In the postcolonial period (with our data from 1971-1995), negative shocks like droughts or floods that decrease people’s agricultural incomes tend to increase incarceration rates, primarily through economic crimes like property theft. The reversal result and differences in the rationale of incarceration between colonial and post-colonial governments are reflected in the differences in the spatial distribution of prisoners between the colonial and postcolonial periods, as shown in Figure 2. Colonial imprisonment rates are higher and clustered in the southern region, which had more productive export cash crops like palm oil and cocoa than in the northern region.
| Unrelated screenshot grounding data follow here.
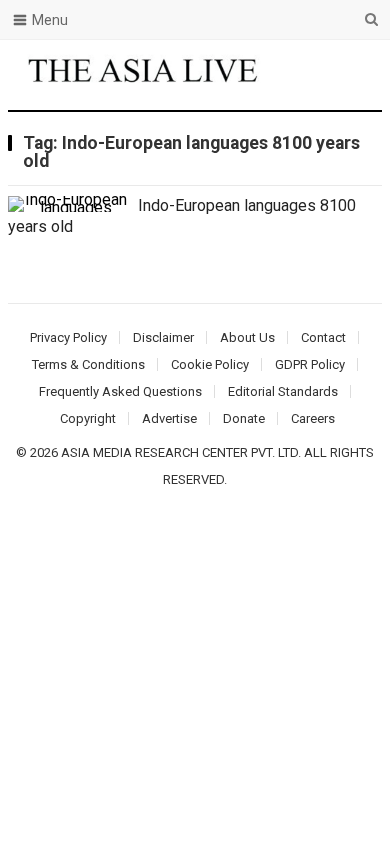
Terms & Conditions (88, 364)
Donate (244, 418)
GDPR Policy (310, 364)
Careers (313, 418)
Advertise (169, 418)
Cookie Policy (210, 364)
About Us (247, 337)
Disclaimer (163, 337)
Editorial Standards (283, 391)
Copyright (88, 418)
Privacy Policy (68, 337)
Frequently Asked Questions (120, 391)
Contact (323, 337)
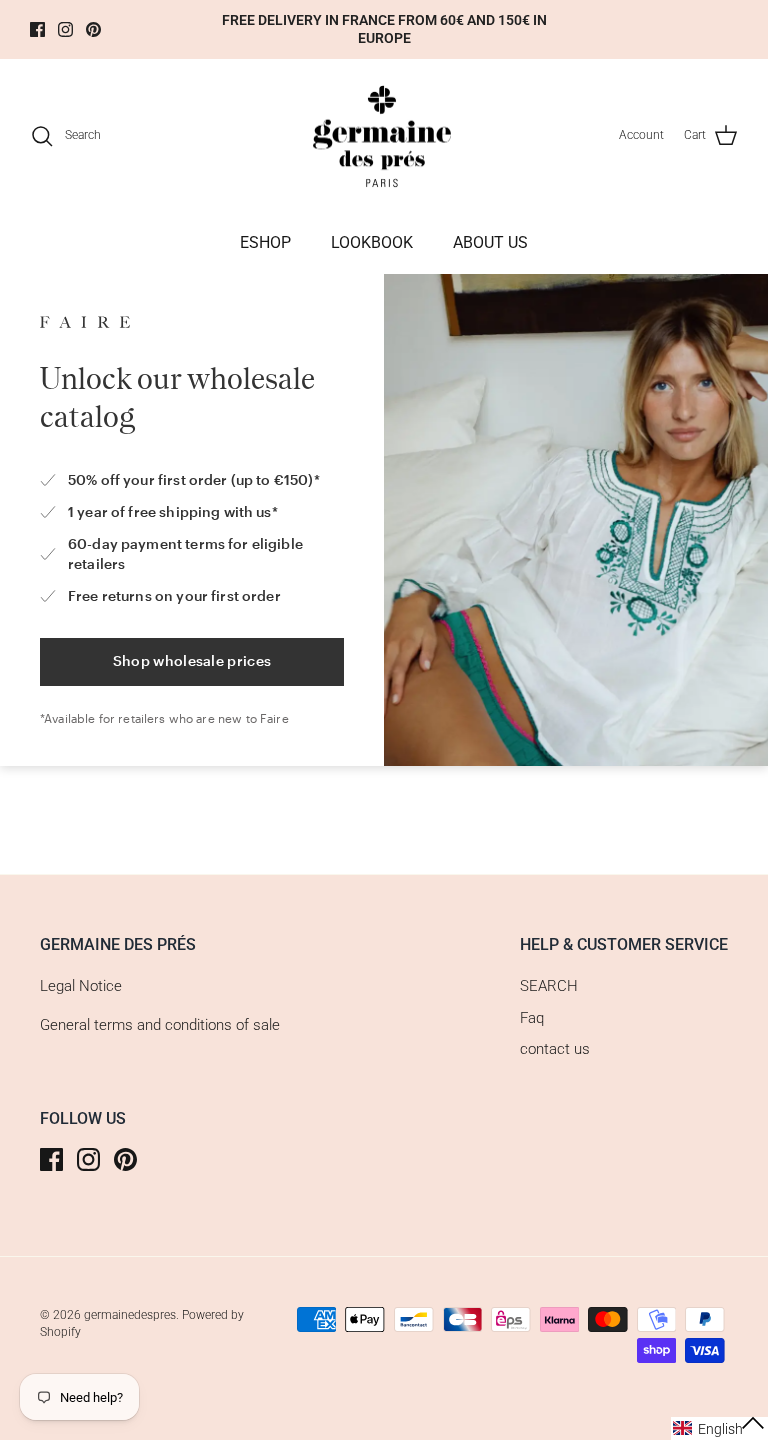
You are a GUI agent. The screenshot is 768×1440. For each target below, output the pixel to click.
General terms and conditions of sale (160, 1025)
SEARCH (549, 986)
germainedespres (130, 1315)
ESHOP (265, 242)
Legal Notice (81, 986)
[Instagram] (65, 29)
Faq (532, 1018)
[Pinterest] (93, 29)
The picture for postcolonial imprisonment is much more dispersed/much less clustered in Figure 2. 

These differences are also reflected in the categories of crimes for which Africans were incarcerated during the colonial vs postcolonial periods, as shown in Figure 3. Over 50 percent of convictions in colonial courts were essentially for tax default and violations of colonial “social economy” laws (including everything from shirking an employer to ‘vagrancy’) or “offences against revenue laws, municipal, road and other laws relating to the social economy of the colony.” The major postcolonial period category for incarceration, on the other hand, is property crimes. 

To add estimates to these results, we find that moderate positive rainfall shocks, signaling increases in agricultural productivity in a largely agrarian economy, increased short-term incarceration rates (for prisoners with less than 6-month sentences), by between 9 percent and 12 percent, relative to a sample mean of 135 prisoners per 100,000 population, as shown in Figure 4. 
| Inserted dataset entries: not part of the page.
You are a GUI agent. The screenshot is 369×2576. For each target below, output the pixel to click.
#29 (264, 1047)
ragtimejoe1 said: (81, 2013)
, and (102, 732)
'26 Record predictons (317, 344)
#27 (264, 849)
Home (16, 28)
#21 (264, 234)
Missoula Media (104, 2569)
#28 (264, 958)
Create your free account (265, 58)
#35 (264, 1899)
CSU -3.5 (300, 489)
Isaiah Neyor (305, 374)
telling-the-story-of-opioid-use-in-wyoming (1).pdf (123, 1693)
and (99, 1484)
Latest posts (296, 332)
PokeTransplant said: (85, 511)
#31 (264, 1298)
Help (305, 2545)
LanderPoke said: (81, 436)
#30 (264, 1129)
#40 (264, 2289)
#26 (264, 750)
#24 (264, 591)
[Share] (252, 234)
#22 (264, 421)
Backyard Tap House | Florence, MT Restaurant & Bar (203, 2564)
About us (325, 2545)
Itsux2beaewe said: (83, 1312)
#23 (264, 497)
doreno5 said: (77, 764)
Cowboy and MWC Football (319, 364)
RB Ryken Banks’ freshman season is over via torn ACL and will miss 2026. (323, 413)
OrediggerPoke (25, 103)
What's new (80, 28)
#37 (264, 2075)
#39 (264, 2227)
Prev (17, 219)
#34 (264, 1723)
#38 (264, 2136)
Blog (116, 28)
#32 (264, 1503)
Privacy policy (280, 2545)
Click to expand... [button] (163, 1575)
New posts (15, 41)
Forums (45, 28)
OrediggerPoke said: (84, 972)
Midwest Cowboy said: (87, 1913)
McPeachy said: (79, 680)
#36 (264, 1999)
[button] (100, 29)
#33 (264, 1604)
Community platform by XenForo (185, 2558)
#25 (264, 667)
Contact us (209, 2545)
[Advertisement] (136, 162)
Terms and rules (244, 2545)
These shocks had no effect on long-term imprisonment (defined as prison sentences of more than 2 years). We also found that moderate positive rainfall shocks were positively correlated with the rate at which people awaiting trial were handed short sentences. In contrast, moderate positive rainfall shocks have no effect on incarceration rates in the postcolonial period. Instead, extreme negative and positive rainfall shocks like droughts and floods increase incarceration rates by 21 percent and 19 percent, respectively, relative to the sample mean of 105 prisoners per 100,000 population. 

Figure 4 also shows these effects redefining economic shocks not as rainfall shocks but as an index of major agricultural commodity exports, like palm oil, cocoa, and groundnut. We find that for one of the most productive cash crops, palm oil, higher palm oil prices increased colonial incarceration rates in areas producing the crop. Positive economic shocks increased incarceration rates over the colonial period as colonial officials strove to satisfy increased demands for labor on valuable public works.
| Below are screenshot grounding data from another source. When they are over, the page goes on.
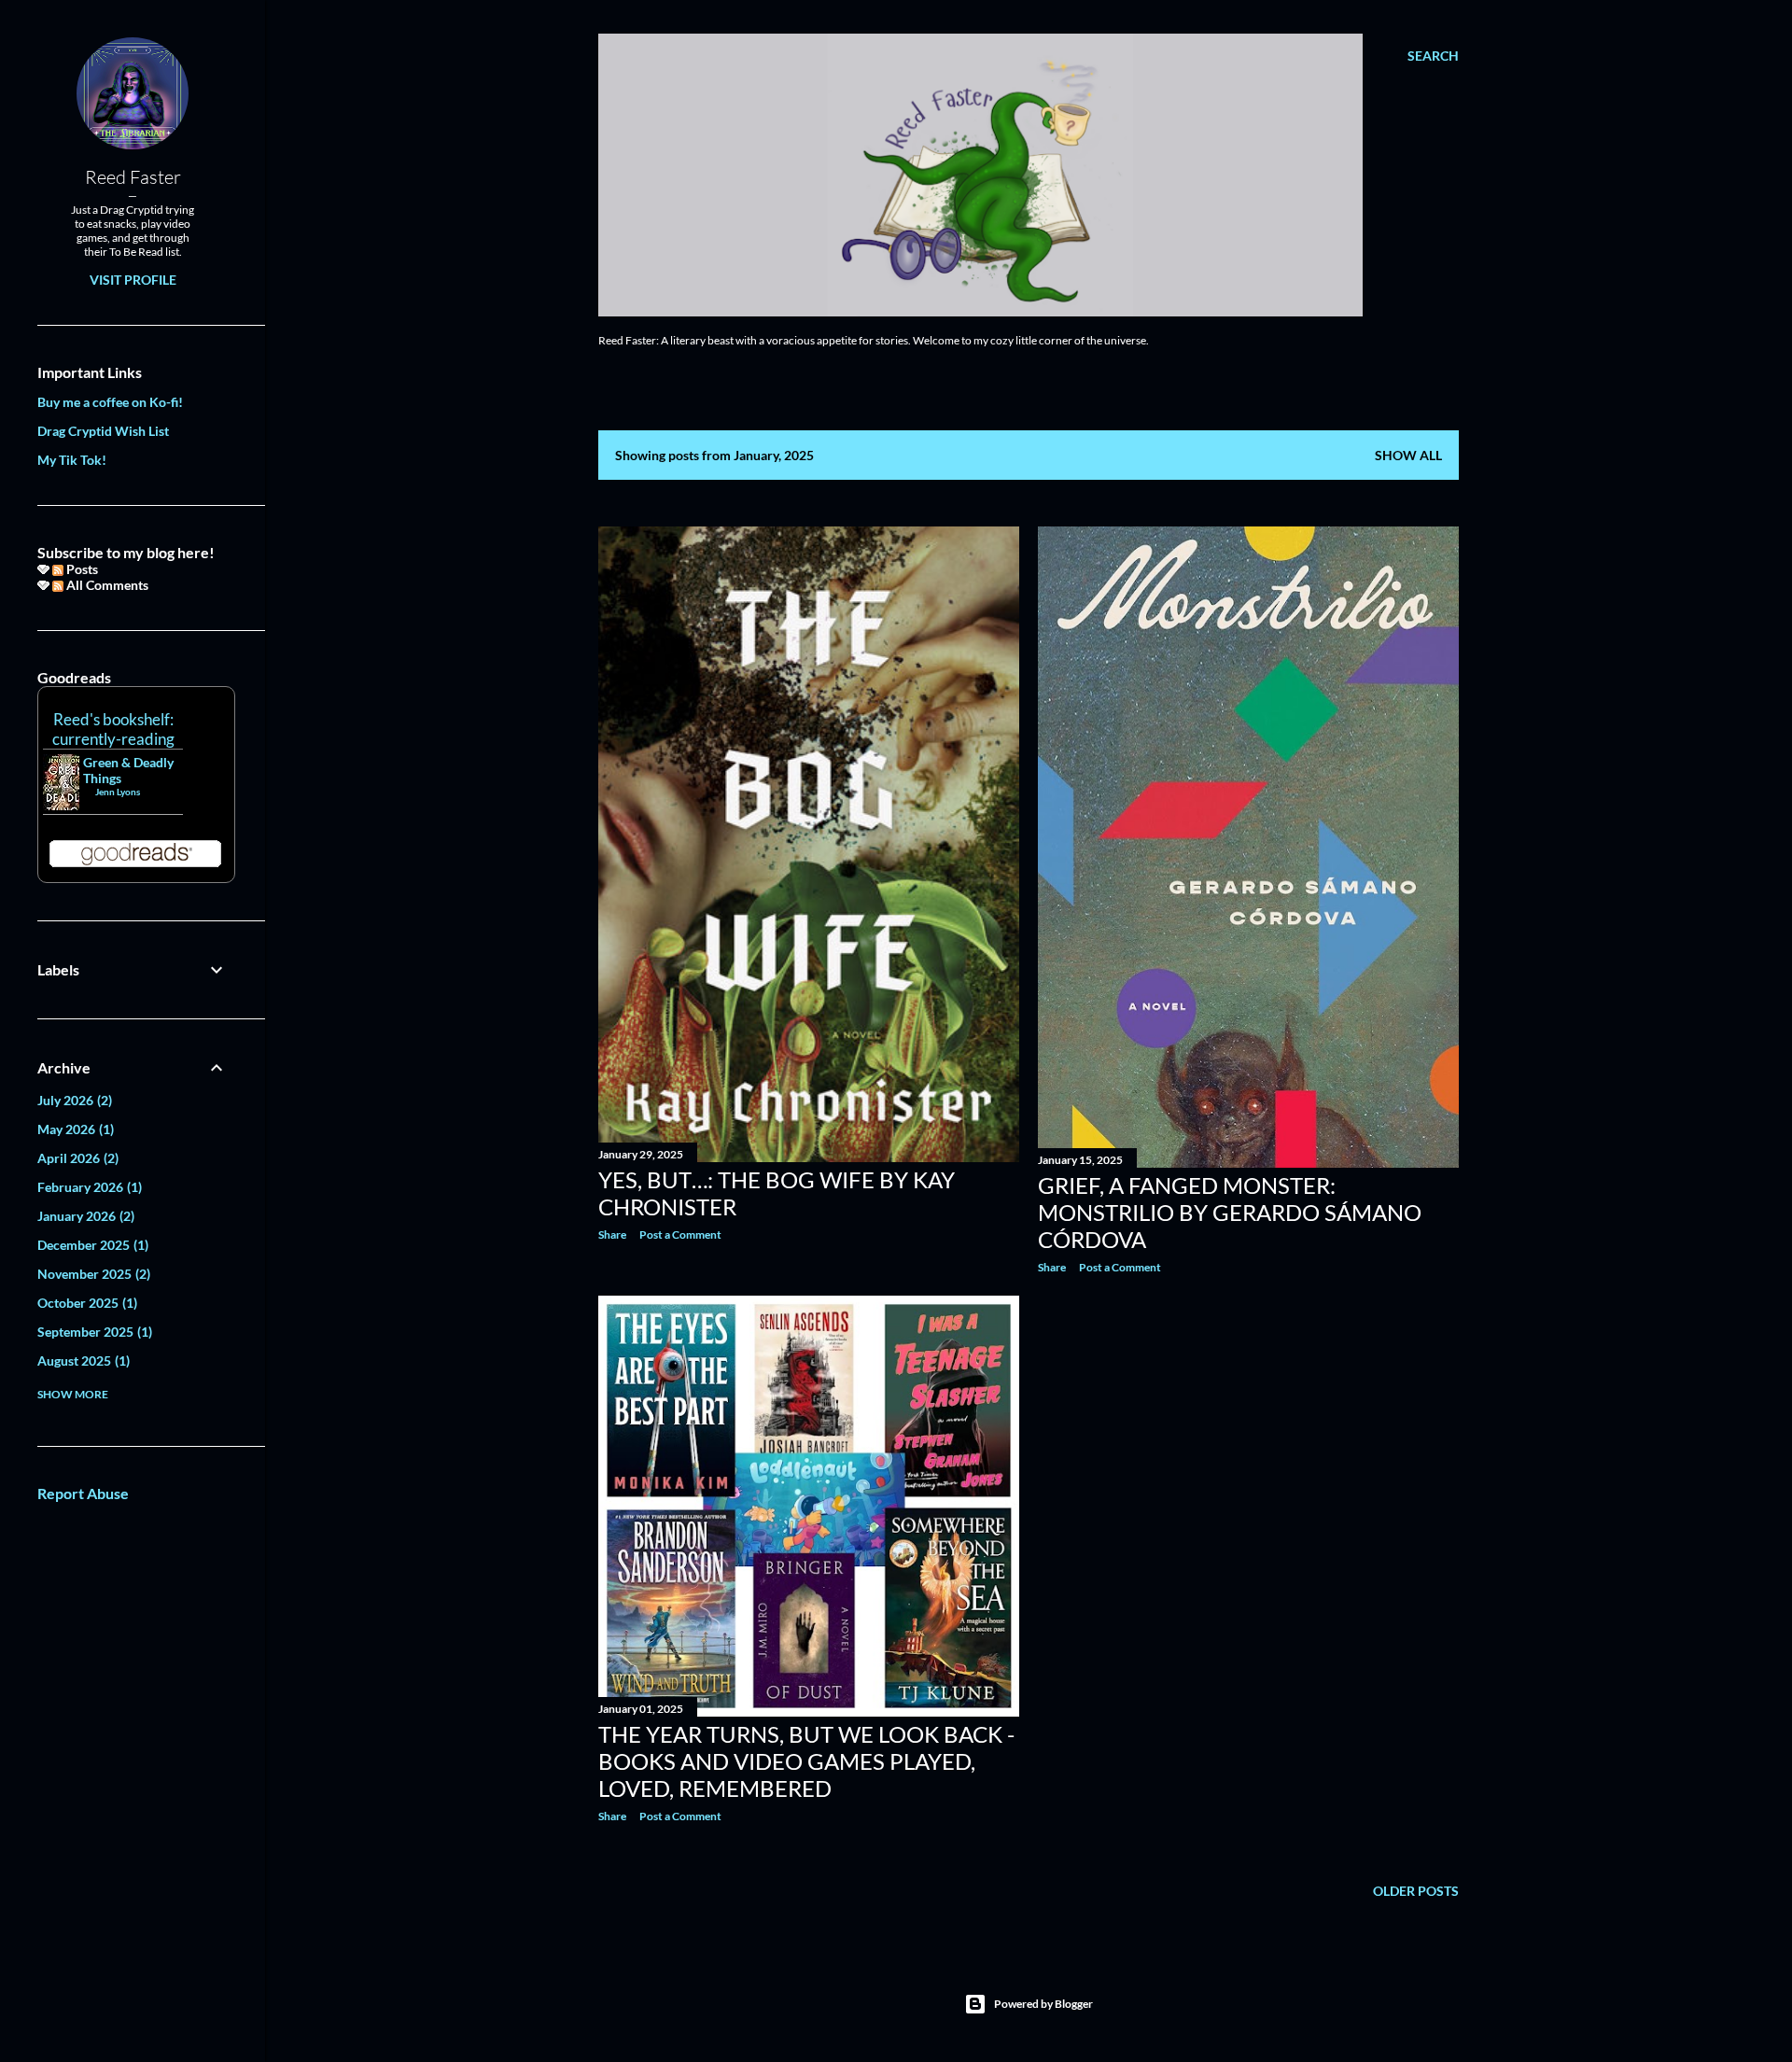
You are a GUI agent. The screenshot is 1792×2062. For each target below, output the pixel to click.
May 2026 (73, 1129)
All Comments (105, 585)
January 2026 (84, 1216)
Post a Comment (680, 1234)
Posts (80, 569)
The data show that the use of prison labor by colonial regimes to satisfy economic and extrajudicial interests had long-term effects on citizens’ trust in legal institutions like police. And this trust is not easily restored. Despite Nigeria gaining independence in 1960 and the use of the prison system for economic interests ending shortly thereafter, contemporary trust in legal institutions, including police, courts, and tax administration, in areas with high historical levels of colonial imprisonment remain low, as shown in Figure 5. The mistrust is specific to legal institutions, and there is no effect of high historical levels of colonial imprisonment on measures of interpersonal trust, like trust in neighbors, relatives, or elected local governing council members. 

Our historical research has implications for contemporary policy. While prison labor may seem like an attractive prospect for governments seeking to boost their economies in the face of rising prison populations, states should proceed with caution given the potentially negative effects on incarceration rates and citizens’ views of state legitimacy.